Sajid Javid was in no mood to entertain pleas for a “proper pay rise for NHS staff” in the House of Commons yesterday.
The new health secretary fielded questions for the first time since he replaced Matt Hancock this weekend.
He used the time to reassure his peers that England’s lockdown restrictions will end on July 19th and that he will “help return the economic and cultural life that makes this country so great.”
Sajid Javid makes appalling judgement call in first move as new Health Secretary, recklessly proposing to lift covid restrictions on 19 July come what may, just as case numbers driven by Delta variant rising exponentially again. This is the mindset of a market fundamentalist!
— Professor Christopher Painter (@PrfChrisPainter) June 28, 2021
Don’t insult us
But there was no such assurances for NHS staff, who have endured a torrid past year.
Yesterday leading nurses pleaded with Javid not to “insult nurses” by giving them a 1 per cent pay rise.
NHS staff were due a pay rise in April, but ministers said they would await the recommendations of the body which reviews pay.
Feedback from the NHS Pay Review Body is likely to be in Mr Javid’s in-tray, the Royal College of Nursing (RCN) said.
The Government recommended that certain NHS staff, including nurses, should receive a 1 per cent pay rise.
But Pat Cullen, acting chief executive and general secretary of the RCN, told BBC Breakfast: “We understand that the Pay Review Body – the body that recommends the pay award for health care staff including nurses – may very well be in his in-tray this morning.

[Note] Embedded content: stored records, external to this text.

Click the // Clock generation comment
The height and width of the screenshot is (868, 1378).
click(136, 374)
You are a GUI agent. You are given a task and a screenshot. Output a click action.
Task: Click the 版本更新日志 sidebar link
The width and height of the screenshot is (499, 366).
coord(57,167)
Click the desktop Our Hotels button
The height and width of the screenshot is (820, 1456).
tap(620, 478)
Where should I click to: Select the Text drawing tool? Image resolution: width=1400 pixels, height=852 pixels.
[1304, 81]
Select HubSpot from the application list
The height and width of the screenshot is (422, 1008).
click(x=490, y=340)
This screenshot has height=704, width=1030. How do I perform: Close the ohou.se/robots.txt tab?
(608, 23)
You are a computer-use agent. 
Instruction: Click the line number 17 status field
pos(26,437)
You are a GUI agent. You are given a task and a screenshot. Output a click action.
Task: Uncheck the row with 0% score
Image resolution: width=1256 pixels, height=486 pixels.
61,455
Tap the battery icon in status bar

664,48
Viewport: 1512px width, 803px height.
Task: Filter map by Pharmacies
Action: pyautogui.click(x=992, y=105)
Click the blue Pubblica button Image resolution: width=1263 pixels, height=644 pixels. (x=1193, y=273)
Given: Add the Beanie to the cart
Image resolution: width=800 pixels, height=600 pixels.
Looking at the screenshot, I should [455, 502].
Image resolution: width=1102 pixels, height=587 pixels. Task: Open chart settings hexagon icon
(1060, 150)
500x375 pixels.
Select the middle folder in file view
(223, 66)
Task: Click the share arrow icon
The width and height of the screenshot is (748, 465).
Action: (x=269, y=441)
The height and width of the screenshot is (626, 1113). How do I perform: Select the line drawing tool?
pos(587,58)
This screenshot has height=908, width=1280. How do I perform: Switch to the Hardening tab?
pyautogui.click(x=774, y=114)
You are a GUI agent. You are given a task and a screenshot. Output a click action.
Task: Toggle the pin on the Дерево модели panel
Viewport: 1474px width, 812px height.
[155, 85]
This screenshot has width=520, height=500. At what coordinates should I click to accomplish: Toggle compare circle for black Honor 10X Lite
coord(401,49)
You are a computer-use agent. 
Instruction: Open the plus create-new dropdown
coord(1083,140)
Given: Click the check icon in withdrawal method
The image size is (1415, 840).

“And what we’re saying to him, please don’t insult nurses by awarding them a 1 per cent pay award.
“That just will do nothing to try and hold on to those fantastic nurses that we’ve got in our system, not one of them can we afford to lose, but it also would attract [more nurses], and [attract new] nurses into the system.”
Burgon
Challenged on the issue in parliament, Labour MP Richard Burgon pointed out that Javid has been “busy lining his own pockets” over the last year, taking £1,500 an hour for a second and third job.
Last year it was announced that the new health secretary had been appointed a senior adviser on JP Morgan’s advisory council for Europe, the Middle East and Africa.
“All while NHS staff have been working hard getting communities through the Covid crisis,” Burgon said.
Asked if it would not be the “height of hypocrisy” to deny NHS staff the pay rise they “so clear deserve”, Javid simply responded:
“The honourable gentleman is going to have to try a lot harder than that.”
The new Health Secretary has been getting paid £1,500 an HOUR over the last year for his second job and for his third job too.
— Richard Burgon MP (@RichardBurgon) June 28, 2021
Today I told him that he has absolutely no right to deny NHS staff a proper pay rise.